There’s also a forced levity that sits oddly with such decidedly bleak material. A tense raid on a sect of child-criminal groomers is immediately followed by a jaw-droppingly weird dance sequence on a school bus, set to disco music. And these guys don’t go to the pub to unwind, no; instead they’re granted a full-on, City of God-style nightclub tear-up. Elsewhere, we’re treated to snatches of bleak gallows humour; witness the scene when the crew fall around laughing at a gauche young girl who’s been dispensing oral sex in return for a smartphone, and another where disappointment is registered at catching a dull case (“Can’t we do a rape or a gang rape?” grumbles one character). It’s in these moments of dark observation where Polisse recalls The Wire (the landmark HBO show to which it’s been rather unconvincingly compared). Unlike David Simon’s show, though, it never gets to grips with the labyrinthine menace of institutions on any meaningful level; authority figures are summarily cast as two-dimensional husks.

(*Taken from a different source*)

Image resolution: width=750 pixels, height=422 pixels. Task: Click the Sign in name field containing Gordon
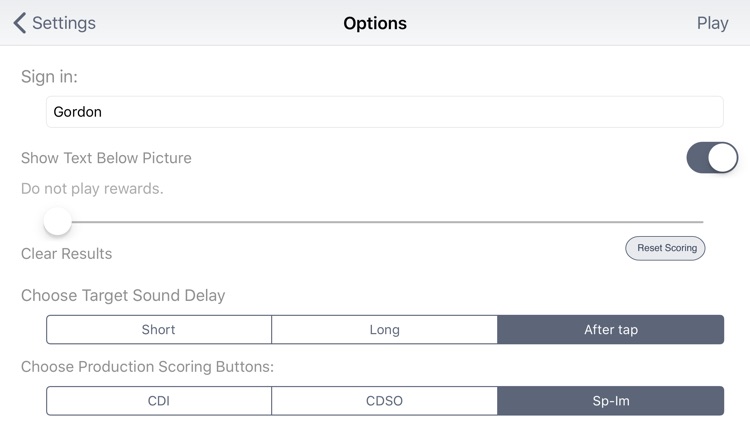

There’s too much effective stuff in this messy film to write it off as a total failure. The grainy aesthetic is apposite, and the performances are generally strong across the board. Furthermore, in its own weirdly shambolic way, Polisse does a good job of painting the embattled CPU as some kind of living, gasping organism composed of raggedy, interdependent human parts, ploughing a thankless furrow in a bleak urban landscape.
However, it’s the combination of fundamental structural problems and constant recourse to hysterical melodrama which really derail things. As the film rushes headlong into an overwrought denoument (which will surely be parodied for years to come), the realisation hits you that there’s been no real narrative arc to speak of; you’ve just been beaten over the head for two hours from all angles. Narrative strands repeatedly pop up, then disappear without trace, often making it extremely difficult to follow what’s going on. It makes you appreciate the skill of, say, (the late) Geraldine Peroni and Dylan Tichenor (editors on multi-character opus’ Short Cuts and Magnolia respectively) who knew exactly when to pick up one story and leave another.
If one was to be generous in the extreme, one might suggest the film’s wayward form was designed to mirror the chaotic interior lives and profession of its characters. But that would be pushing it big time. Polisse would have made a compelling TV series, allowing space for themes and characters to flourish. As it is, it registers as a weird, passionate, misshapen lump of a film which simply has way too much going on, marshalled with nowhere near enough skill.
Polisse is in cinemas now.
My thoughts exactly ! Spot on review. Indeed, some nice sketches here and there, but so many misses and cringeworthy moments. And THAT ending. It’s like Maiwenn screaming “I have no idea what I’m doing with this film”. Ruins everything for me… Had the ambition to be “Le Wire”, ends up more like “Le Bill”.
Hey don’t knock Le Bill! But you’re right, so many cringeworthy moments. That said, it did bounce around my head for a while afterwards.